■ **Assignment**: Please carry on the text below about mesothelioma pain, starting right after its final sentence.

Mesothelioma can bring with it pain ranging from mild to severe, but people with mesothelioma and their loved ones should know that most cancer pain can be controlled effectively. Ninety percent of cancer patients find relief from cancer pain, often through a combination of drugs and methods of administering them. Mesothelioma patients should never have to cope with unmanaged pain.
Pain in mesothelioma patients may be caused by the tumor itself, the cancer treatment, or sources unrelated to the disease. Tumor pain results when a tumor presses on an organ, a bone, or nerves, and it varies by location. The size of the tumor may not have anything to do with the severity of the pain. Even a small tumor can cause severe pain if it presses right on a nerve. On the other hand, a large tumor that doesn’t impinge on a nerve, bone, or major organ may not be very painful at all.
Cancer treatments like radiation, surgery, and chemotherapy can cause pain. Pain from cancer treatments is more common in patients with compromised immune systems.
And people with mesothelioma cancer are subject to the same pains that occur apart from the cancer. Muscle strains, arthritis, and headaches can strike mesothelioma patients as well, but they can almost always be successfully treated along with cancer-related pain.

■ **Supplied material**:
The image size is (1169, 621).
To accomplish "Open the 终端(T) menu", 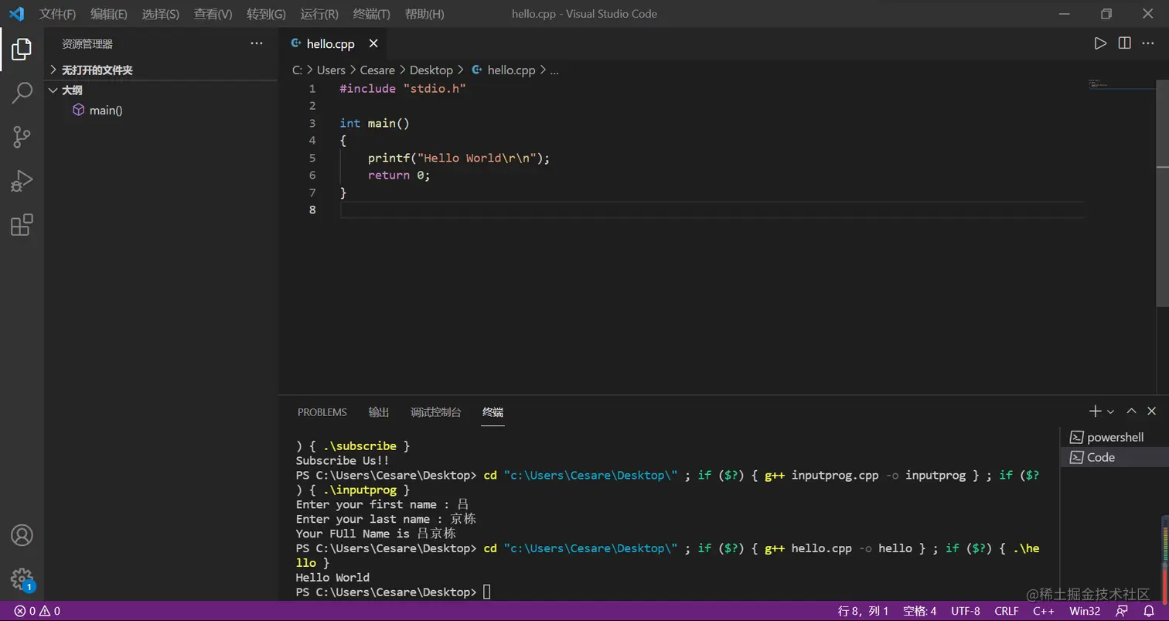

■ **Answer to this exercise**:
Pain management
Pain management for mesothelioma usually begins soon after the diagnosis. Up to 90% of mesothelioma patients have shortness of breath or pain as their first symptom. Fortunately, pain control techniques are constantly being upgraded, and more patients than ever before can get effective mesothelioma pain management along with treatment for their disease. Today there are even pain control devices that can be implanted that send pain relieving drugs straight to the central nervous system.
Mesothelioma pain can be effectively treated with such epidural anesthetics (which deliver medication directly to the spinal cord) and catheters, even in patients who have had trouble finding a pain management plan that is effective. These methods of pain relief are highly effective and have few side effects.
Most mesothelioma is pleural, or lung cancer, and one of the early symptoms may be a mild pain or vague discomfort in the back or chest. People who develop abdominal mesothelioma first may have pelvic pain or abdominal discomfort as a first symptom. With abdominal mesothelioma, the disease can cause bowel obstruction, which is a painful condition, though the pain can be treated effectively.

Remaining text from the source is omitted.